Yo, en cambio, creía que los campos de la vida eran
áridos y que los tiempos eran malos. Yo habría dicho: hay mucho que arar y
trabajar; para cosechar, al final, vale cualquiera. Hay demasiado sudor que
mezclar con la semilla, una red que echar durante toda la noche, y tal vez sin
pescar nada, como Pedro en el lago.
En cambio, Jesús nos sorprende: la cosecha es abundante.
Y nos hace comprender que el campo es suyo, que Él
siembra, que Él hace crecer el mundo. Hay mucho que recoger porque la tierra es
buena; la historia asciende, positiva, hacia un verano perfumado de frutos y no
hacia un desierto sangriento.
Desde lo alto, Alguien mira y ve que el mundo sigue
siendo algo bueno, como en el
principio; sigue teniendo fe en la bondad del hombre, incluso en la mía. Cada
corazón es un terrón de tierra sembrado de gérmenes divinos: un misterio pasa
entre el corazón del individuo y Dios, en el que yo, recolector y pastor, no
intervengo, sino que admiro y doy gracias.
El Señor busca cosechadores, porque el esfuerzo mayor
ya lo ha hecho Otro, Aquel que aún sale a sembrar entre espinos y piedras, en
caminos y en buena tierra, con las manos llenas, con el corazón lleno.

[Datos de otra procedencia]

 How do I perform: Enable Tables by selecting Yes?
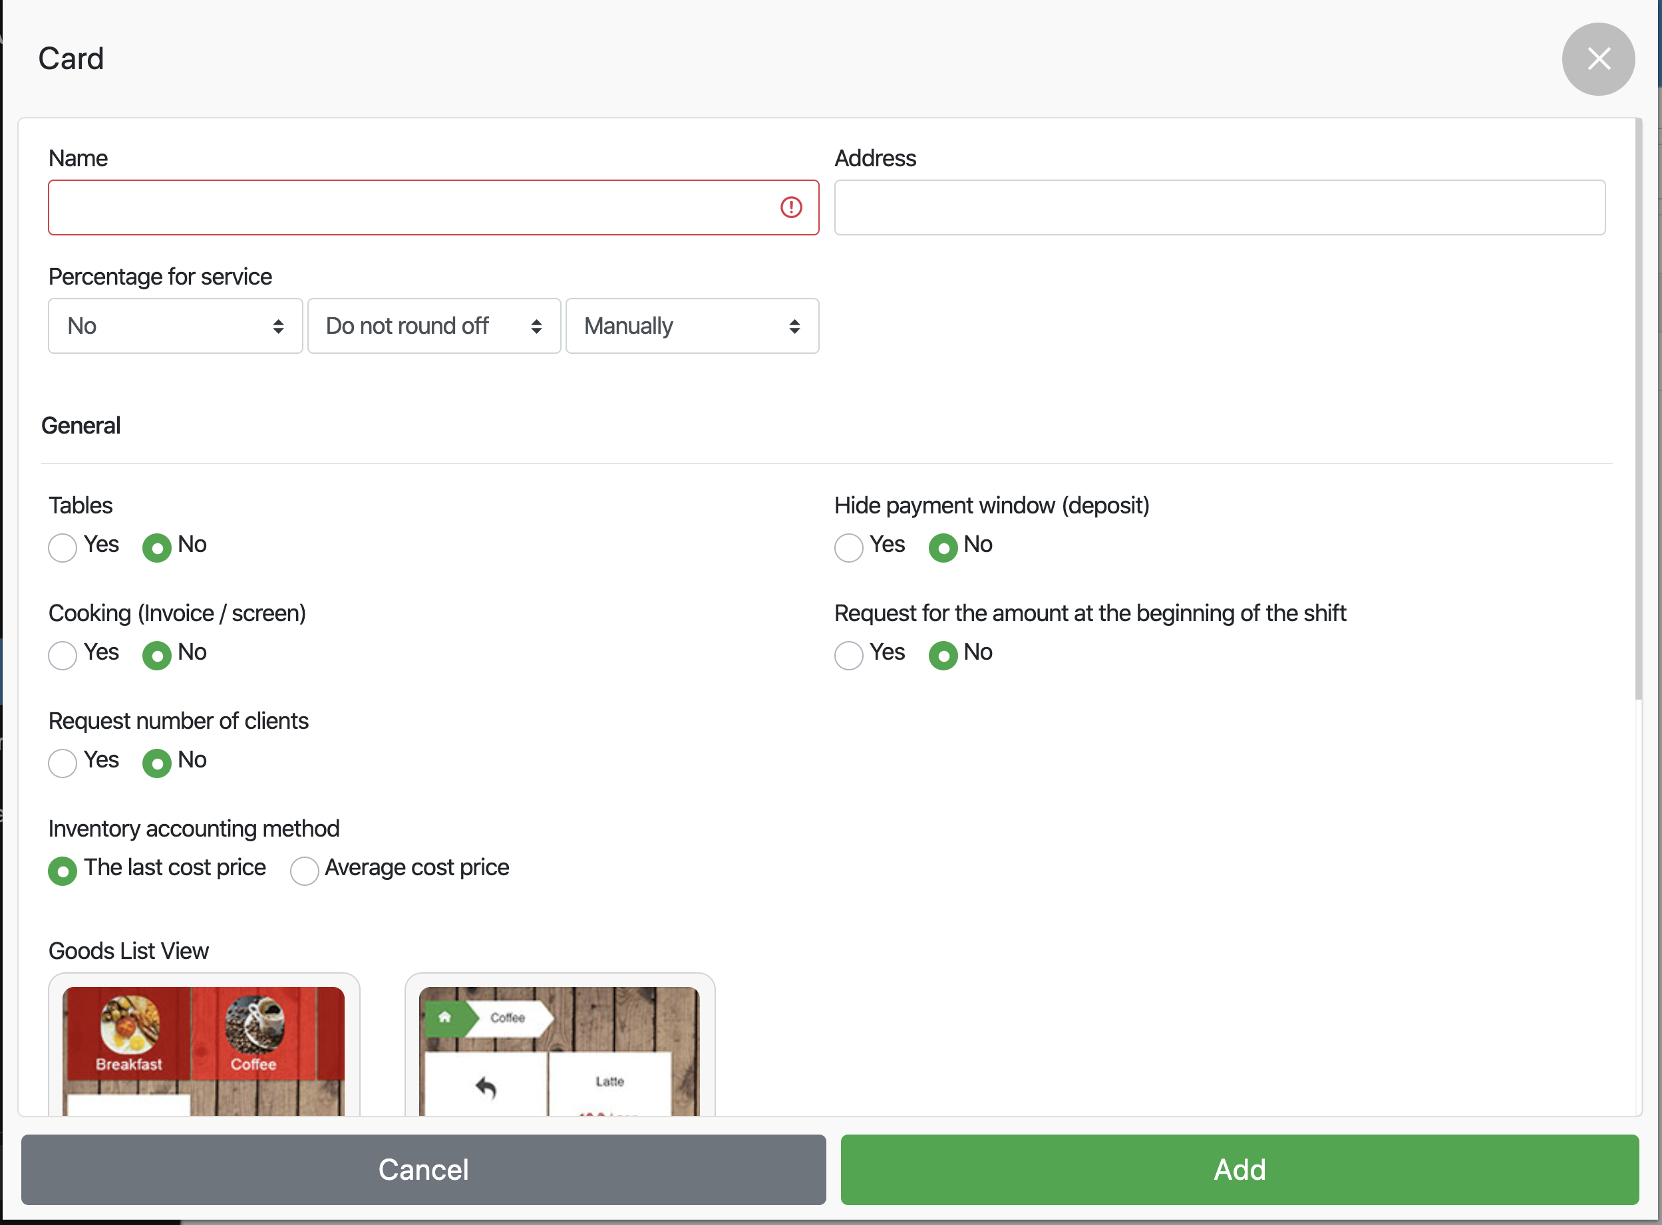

Pero ¿quién amontonará las cosechas de la paz, de la
justicia, de la confianza, de la alegría? Son los discípulos que se convierten
en apóstoles.
También tú estás llamado a añadir tu nombre a la lista
de los doce; cada uno es el decimotercer apóstol, cada uno escribe su quinto evangelio,
recibe la misma misión que los doce: anunciad que el reino de Dios está cerca. Decid:
Dios está cerca; Dios está con vosotros, con amor.
No existe ninguna escuela que enseñe a convertirse en
apóstol, porque no son las palabras, por muy bellas que sean, las que cuentan,
sino cuánta convicción, cuánta pasión y asombro contienen. ¿Cómo vas a dar
testimonio de que Dios está cerca, si tú mismo no lo sientes?
Dios no se demuestra, se muestra: con gestos de piedad
y compasión: curan, resucitan, sanan,
dan... El enviado es pobre: un bastón para apoyar el cansancio,
sandalias para ir y seguir yendo. No tiene bolsa ni dinero, pero tiene la paz
que ilumina los ojos y la fuerza que sostiene las manos; tiene alas de águila; un par de alas
más, un camino hacia el cielo y una palabra capaz de cautivar el corazón.
Cada uno, como Jesús, es encrucijada de lo finito y lo infinito, de pies polvorientos y alas de águila. La doble misión del discípulo es: existir para Dios, para sanar la vida. O al menos para cuidar, si no somos capaces de sanar, de rebaños y cosechas, de dolores y alas, de un mundo bárbaro y magnífico.